With an extension to the TCAFeatureProtocol that adds casePaths for scoping you could create a version of reducer creation that not only has separate actions passed through (ViewAction + Internal) but prevents you from reacting to your delegate actions or forwarding to view actions.
extension Reducer where Action: TCAFeatureAction {
enum AllowedActions {
case delegate(Action.DelegateAction)
case reducer(Action.InternalAction)
}
static func make(
view viewReducer: @escaping (inout State, Action.ViewAction, Environment) -> Effect<AllowedActions, Never>,
reducer reducerReducer: @escaping (inout State, Action.InternalAction, Environment) -> Effect<AllowedActions, Never>
) -> Reducer<State, Action, Environment> {
.init { state, action, environment in
if let viewAction = Action.viewCasePath.extract(from: action) {
let effect = viewReducer(&state, viewAction, environment)
return effect.map {
switch $0 {
case let .delegate(delegate):
return Action.delegateCasePath.embed(delegate)

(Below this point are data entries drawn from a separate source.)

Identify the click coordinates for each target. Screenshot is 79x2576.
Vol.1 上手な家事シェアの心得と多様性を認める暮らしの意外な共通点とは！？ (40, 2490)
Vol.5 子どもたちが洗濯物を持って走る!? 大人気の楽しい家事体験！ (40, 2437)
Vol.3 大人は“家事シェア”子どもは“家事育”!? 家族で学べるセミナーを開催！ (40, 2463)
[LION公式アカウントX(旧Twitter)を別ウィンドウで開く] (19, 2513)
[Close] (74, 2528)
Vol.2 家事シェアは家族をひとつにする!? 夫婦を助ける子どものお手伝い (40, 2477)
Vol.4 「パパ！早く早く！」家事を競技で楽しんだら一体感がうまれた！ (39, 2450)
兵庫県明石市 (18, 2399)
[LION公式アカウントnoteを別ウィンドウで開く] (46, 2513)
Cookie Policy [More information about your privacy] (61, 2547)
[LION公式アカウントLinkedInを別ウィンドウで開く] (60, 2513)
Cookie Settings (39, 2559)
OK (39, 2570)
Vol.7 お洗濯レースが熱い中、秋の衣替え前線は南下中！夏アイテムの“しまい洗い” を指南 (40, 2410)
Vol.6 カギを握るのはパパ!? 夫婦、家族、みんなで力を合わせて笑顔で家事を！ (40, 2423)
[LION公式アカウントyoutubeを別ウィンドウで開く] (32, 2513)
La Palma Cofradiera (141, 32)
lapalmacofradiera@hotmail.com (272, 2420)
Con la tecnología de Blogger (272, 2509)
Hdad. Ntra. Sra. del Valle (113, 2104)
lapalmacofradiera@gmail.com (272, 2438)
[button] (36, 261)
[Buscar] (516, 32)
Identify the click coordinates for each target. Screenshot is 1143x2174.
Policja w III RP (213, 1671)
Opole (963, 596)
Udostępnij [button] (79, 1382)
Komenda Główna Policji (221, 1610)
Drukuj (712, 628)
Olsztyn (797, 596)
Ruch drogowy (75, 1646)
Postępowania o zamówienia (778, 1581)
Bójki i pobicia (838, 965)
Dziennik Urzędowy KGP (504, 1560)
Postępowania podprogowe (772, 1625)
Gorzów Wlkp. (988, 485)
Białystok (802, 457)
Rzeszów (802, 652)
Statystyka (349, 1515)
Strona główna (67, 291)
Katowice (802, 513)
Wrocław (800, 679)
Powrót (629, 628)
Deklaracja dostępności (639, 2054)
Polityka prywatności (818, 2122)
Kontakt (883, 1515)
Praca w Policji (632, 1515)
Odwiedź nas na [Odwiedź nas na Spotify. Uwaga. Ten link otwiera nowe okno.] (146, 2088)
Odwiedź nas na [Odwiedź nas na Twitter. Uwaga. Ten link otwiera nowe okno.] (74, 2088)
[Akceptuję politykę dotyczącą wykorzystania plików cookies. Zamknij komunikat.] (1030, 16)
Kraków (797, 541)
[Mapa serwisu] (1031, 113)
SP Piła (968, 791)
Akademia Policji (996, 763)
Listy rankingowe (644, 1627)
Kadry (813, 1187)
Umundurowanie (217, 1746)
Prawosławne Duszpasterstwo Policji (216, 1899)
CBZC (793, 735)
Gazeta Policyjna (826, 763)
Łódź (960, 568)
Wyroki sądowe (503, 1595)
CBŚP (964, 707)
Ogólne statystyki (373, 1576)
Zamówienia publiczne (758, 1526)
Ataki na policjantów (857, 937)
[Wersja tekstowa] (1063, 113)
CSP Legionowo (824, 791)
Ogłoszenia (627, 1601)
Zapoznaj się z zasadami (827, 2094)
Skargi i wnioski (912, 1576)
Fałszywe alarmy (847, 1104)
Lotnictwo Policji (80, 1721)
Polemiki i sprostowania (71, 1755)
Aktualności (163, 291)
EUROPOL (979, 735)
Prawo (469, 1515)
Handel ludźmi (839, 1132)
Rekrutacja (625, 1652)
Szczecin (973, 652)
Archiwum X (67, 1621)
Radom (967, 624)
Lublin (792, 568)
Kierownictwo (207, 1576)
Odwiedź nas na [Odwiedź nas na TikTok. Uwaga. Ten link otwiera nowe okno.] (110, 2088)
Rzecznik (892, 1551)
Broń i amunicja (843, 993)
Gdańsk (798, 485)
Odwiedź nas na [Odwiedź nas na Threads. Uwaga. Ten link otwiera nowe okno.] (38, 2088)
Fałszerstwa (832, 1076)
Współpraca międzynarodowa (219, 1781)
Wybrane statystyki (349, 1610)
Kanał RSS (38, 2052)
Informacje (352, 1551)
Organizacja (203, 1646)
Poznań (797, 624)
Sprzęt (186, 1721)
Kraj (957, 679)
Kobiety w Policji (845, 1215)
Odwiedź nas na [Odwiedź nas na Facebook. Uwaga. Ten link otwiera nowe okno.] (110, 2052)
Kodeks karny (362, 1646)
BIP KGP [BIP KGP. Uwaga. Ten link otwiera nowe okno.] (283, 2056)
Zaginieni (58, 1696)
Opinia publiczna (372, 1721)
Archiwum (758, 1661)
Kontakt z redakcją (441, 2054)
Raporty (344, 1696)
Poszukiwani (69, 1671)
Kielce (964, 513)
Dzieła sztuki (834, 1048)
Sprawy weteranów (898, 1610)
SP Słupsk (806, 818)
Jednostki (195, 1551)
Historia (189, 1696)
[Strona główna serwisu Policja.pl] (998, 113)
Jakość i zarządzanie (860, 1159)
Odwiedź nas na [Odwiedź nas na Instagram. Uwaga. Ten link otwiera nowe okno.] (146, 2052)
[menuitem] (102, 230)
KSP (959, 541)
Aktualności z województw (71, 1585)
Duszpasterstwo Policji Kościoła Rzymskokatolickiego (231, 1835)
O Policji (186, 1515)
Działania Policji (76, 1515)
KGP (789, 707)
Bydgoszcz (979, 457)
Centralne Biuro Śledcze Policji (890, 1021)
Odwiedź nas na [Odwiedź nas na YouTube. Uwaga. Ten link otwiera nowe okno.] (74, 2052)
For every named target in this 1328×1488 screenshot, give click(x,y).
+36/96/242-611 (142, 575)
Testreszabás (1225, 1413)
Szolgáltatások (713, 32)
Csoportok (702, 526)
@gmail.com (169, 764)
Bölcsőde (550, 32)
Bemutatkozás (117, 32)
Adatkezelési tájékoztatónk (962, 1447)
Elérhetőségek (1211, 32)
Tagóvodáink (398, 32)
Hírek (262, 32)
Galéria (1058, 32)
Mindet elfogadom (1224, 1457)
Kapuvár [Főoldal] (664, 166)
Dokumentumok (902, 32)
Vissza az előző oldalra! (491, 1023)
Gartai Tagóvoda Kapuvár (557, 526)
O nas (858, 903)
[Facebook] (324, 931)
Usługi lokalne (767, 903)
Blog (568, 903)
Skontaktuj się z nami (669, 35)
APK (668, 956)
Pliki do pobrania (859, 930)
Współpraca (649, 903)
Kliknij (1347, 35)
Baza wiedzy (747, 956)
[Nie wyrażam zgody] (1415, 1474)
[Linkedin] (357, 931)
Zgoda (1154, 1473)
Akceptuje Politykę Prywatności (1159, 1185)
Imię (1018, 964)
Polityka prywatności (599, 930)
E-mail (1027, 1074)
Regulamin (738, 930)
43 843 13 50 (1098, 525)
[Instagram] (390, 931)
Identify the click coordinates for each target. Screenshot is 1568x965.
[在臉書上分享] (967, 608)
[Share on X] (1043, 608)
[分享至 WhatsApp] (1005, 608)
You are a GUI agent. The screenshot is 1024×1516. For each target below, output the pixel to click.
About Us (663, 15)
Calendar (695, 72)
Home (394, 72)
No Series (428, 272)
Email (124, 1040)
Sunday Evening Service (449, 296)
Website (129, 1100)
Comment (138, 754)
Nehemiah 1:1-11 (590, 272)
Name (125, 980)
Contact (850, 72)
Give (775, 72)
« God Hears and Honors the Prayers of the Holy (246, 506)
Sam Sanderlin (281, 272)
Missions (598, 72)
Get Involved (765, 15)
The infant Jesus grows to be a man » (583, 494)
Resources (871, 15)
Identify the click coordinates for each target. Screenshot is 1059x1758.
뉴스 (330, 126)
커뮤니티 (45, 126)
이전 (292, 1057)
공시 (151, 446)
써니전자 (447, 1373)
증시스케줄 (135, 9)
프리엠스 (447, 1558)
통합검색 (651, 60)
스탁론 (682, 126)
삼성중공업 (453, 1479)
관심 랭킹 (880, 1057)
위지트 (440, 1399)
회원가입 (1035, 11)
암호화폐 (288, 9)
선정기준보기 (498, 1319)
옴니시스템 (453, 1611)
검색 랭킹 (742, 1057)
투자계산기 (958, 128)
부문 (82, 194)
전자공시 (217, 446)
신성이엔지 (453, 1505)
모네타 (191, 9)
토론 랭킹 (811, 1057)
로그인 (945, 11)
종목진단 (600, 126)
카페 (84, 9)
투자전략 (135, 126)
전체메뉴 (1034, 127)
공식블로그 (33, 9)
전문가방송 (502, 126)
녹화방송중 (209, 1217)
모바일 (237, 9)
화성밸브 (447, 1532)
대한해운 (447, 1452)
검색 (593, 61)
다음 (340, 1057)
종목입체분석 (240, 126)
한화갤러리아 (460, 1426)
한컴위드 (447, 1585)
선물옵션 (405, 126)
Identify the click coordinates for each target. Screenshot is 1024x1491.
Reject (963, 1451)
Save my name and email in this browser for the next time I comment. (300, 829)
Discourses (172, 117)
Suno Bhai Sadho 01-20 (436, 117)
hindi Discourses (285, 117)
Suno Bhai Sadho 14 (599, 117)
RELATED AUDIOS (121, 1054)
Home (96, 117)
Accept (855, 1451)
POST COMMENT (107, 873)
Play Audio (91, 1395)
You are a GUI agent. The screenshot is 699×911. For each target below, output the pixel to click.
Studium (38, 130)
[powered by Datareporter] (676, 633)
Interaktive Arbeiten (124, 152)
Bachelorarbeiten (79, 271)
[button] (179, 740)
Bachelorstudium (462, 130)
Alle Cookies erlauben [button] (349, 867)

case let .reducer(reducer):
return Action.internalCasePath.embed(reducer)
}
}
} else if let reducerAction = Action.reducerCasePath.extract(from: action) {
let effect = reducerReducer(&state, reducerAction, environment)
return effect.map {
switch $0 {
case let .delegate(delegate):
return Action.delegateCasePath.embed(delegate)
case let .reducer(reducer):
return Action.internalCasePath.embed(reducer)
}
}
}
return .none
}
}
}
Then your reducer could become this:
let todoReducer = Reducer<TodoState, TodoAction, Void>.make(
view: { state, action, environment in
switch action {
case .didRename: return .none
case .didAppear:
let newTodos: [Todo] = [.init(name: "Wash Car", complete: false), .init(name: "Goto Gym", complete: true)]
return .task { ._internal(.listResult(.success(newTodos))) }
case .toggle(let todo):
return .task { ._internal(.toggleResult(.success(.init(id: todo.id, name: todo.name, complete: !todo.complete)))) }
case .dismissError:
state.error = nil
return .none
}
},
internal: { state, action, _ in
switch action {
case .listResult(.success(let todos)):
state.todos = .init(uniqueElements: todos)
return .none
case .toggleResult(.success(let todo)):
state.todos[id: todo.id] = todo
return .none
case .listResult(.failure(let error)), .toggleResult(.failure(let error)):
state.error = error
return .none
}
}
)
Conclusion
Having a consistent and type-defined structure (protocols in our case) for our Architecture allows for many useful API extensions, dev tools, and more safety.
PS. I am very excited that The Composable Architecture is moving in that direction as well, new ReducerProtocol adds more types and consistency into our Features and will yield better performance!